Article
While the reform organizations had succeeded in disorganizing the sexual underground economy in the 1910s, prostitution was never eliminated from the area. Prostitution continued to exist around Times Square, albeit more camouflaged. Hotels were required by police to secure the names of male customers with no baggage, as well as prove that the women with them were their wives. Prostitutes were forced to rely on bellboys, waiters, taxi drivers and pimps to recruit customers. Many became call girls, while some even worked out of taxis.

As prostitution in Times Square became less public after 1920, law enforcement turned to the increasing homosexual activity in the area. The theatrical milieu had drawn many gays to the area, offering jobs in restaurants, clubs, hotels, the theatre industry, and more tolerance than most workplaces. Homosexuality was judged by people who were themselves often marginalized because of the unconventional lives they led as theatre workers. Some men could be openly gay among their co-workers, while the eccentricity of artistic and theatre people provided a cover for men adopting gay styles in their dress and behavior. Gay men met at most of the district's restaurants, some becoming predominantly gay and developing a mild gay ambiance.26

Speako de Luxe by Joseph Webster Golinkin Surprisingly, these restaurants and "speakeasies" proliferated and became more secure during the Prohibition.27 All speakeasies, gay and straight, had to bribe the authorities and warn their customers to be prepared to hide what they were doing at a moment's notice. The popular opposition to enforcement and the development of criminal syndicates protecting the speakeasies, made it easier for the gay clubs to survive, since they stood out less.

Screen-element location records
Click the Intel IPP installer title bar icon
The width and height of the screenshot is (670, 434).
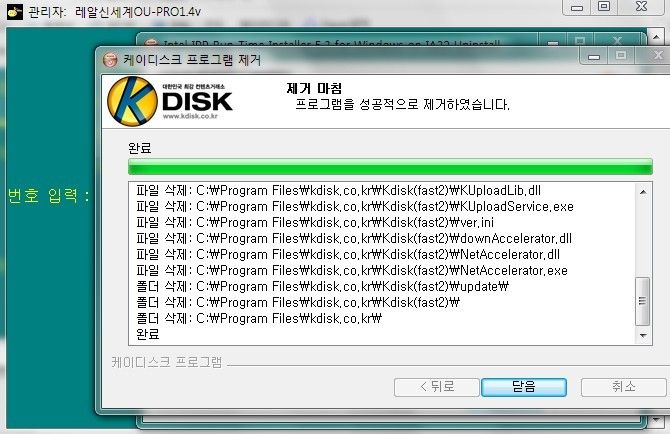151,43
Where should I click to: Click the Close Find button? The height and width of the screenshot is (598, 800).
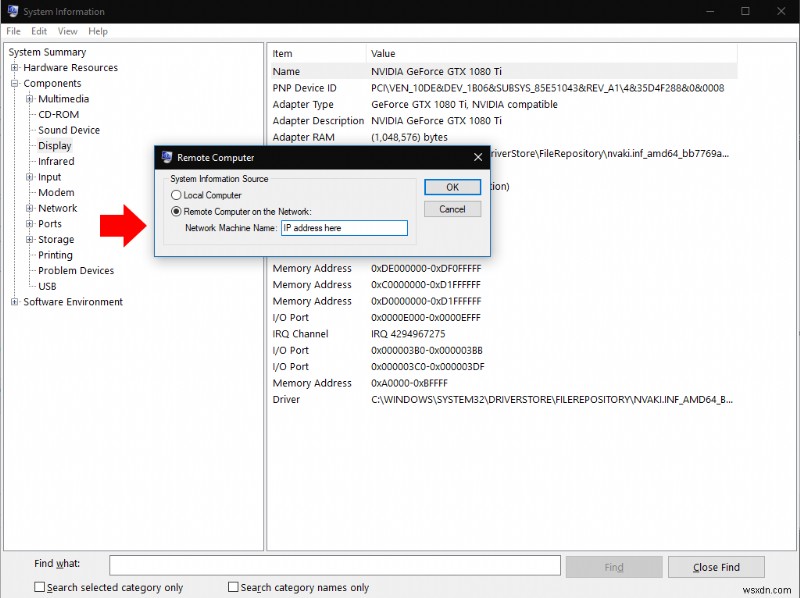pyautogui.click(x=716, y=566)

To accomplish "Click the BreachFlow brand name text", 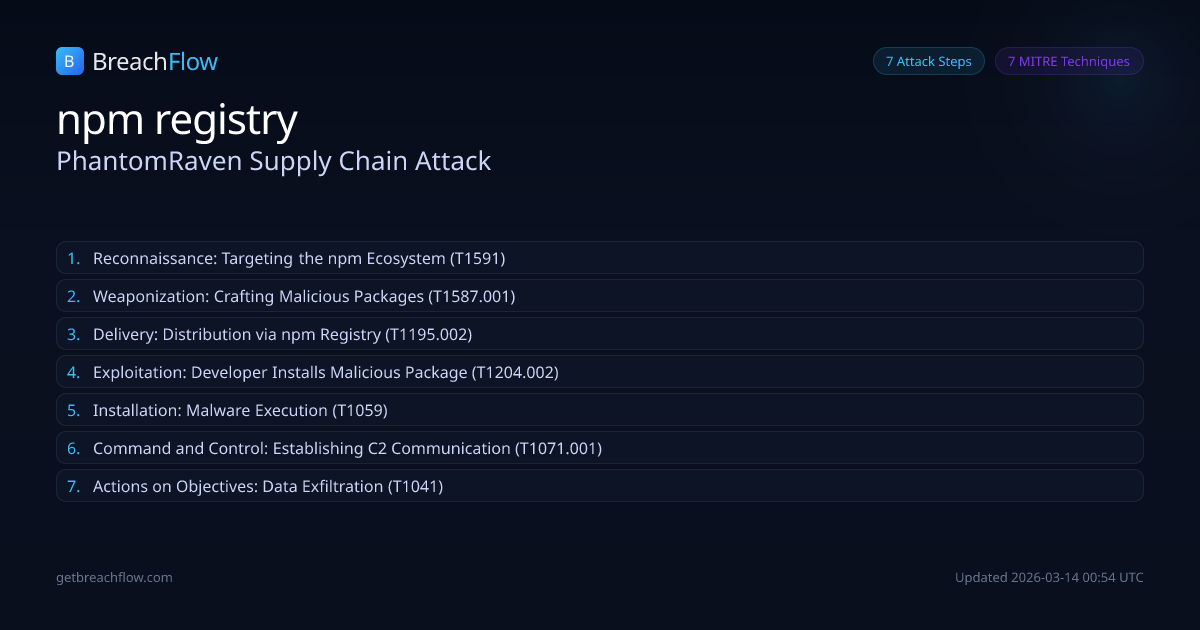I will 155,62.
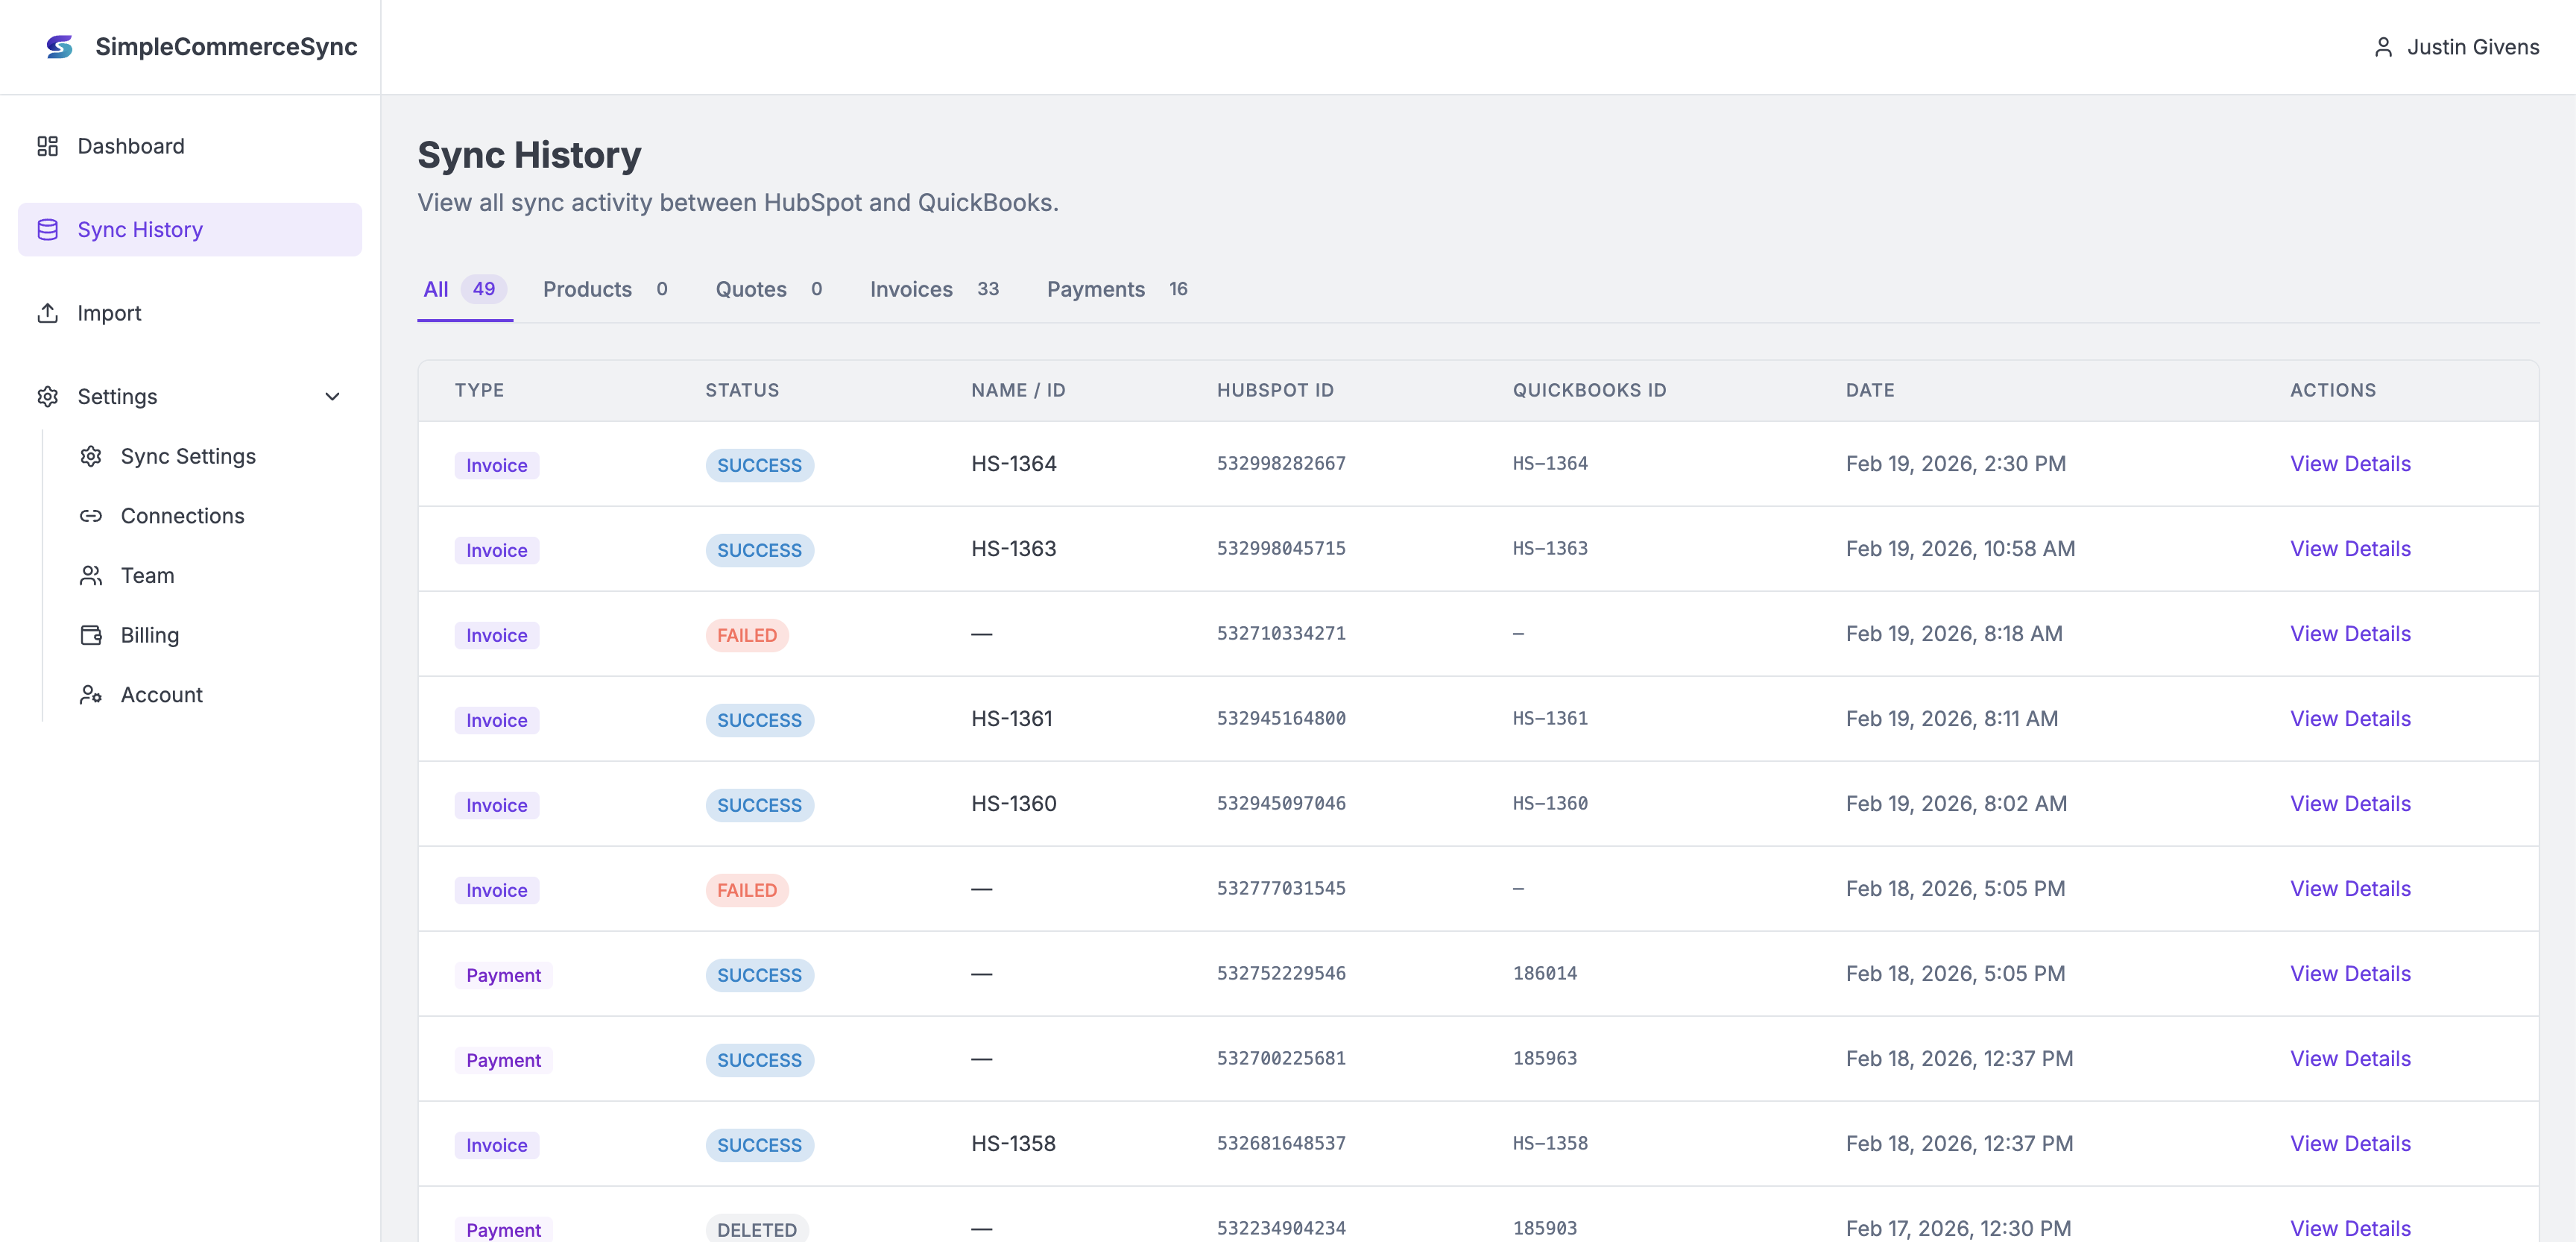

Task instructions
(a) Reproduce everything in the passage on Times Square from "Speako de Luxe" down to "stood out less.".
(b) In the passage on Times Square, what did police require hotels to secure from male customers who had no baggage?

Responses by task
(a)
Speako de Luxe by Joseph Webster Golinkin Surprisingly, these restaurants and "speakeasies" proliferated and became more secure during the Prohibition.27 All speakeasies, gay and straight, had to bribe the authorities and warn their customers to be prepared to hide what they were doing at a moment's notice. The popular opposition to enforcement and the development of criminal syndicates protecting the speakeasies, made it easier for the gay clubs to survive, since they stood out less.

(b) Their names.